Linda is seeking to split the couple’s assets, which include the 17,000-square-foot Bel Air mansion where the family primarily lives and a 3,474-square-foot home in Clearwater Beach, Fla., as well as a condo under construction in Las Vegas. The two existing homes alone are worth nearly $9.5 million.

Linda has an obsession with houses which a source for Page Six says caused rifts in her marriage to the Hulkster:

“She just goes nuts and acts like Hulk has Tom Cruise money - when he doesn’t. She wanted to buy a $12 million house in LA, and when Hulk refused, she went ahead and rented a $35,000-a-month house. They already have four to five houses and she wants more?”

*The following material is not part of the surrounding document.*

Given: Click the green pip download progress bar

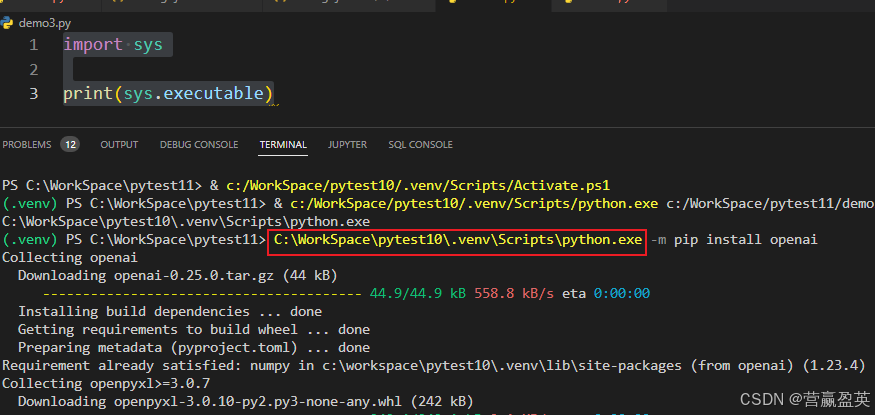Looking at the screenshot, I should click(x=201, y=293).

This is exactly why I’ll never get married. I don’t want some woman spending my hard-earned cash. I like things the way they are now. Where my girlfriend pays the rent and I steal money out of her purse to get drunk at the strip club while “looking for a job.” It’s an honest living. I don’t like to brag about it too much except to a couple/all of my guy friends, my parents and one time to my girlfriend. Wait, that’s why she put my Xbox in the oven. And here I thought the shoe store didn’t have her size or something. I dunno, I tend to drift in and out of consciousness whenever she talks. You know, because she completes me and had me at “hello” and [other romantic lines from Jerry Maguire here].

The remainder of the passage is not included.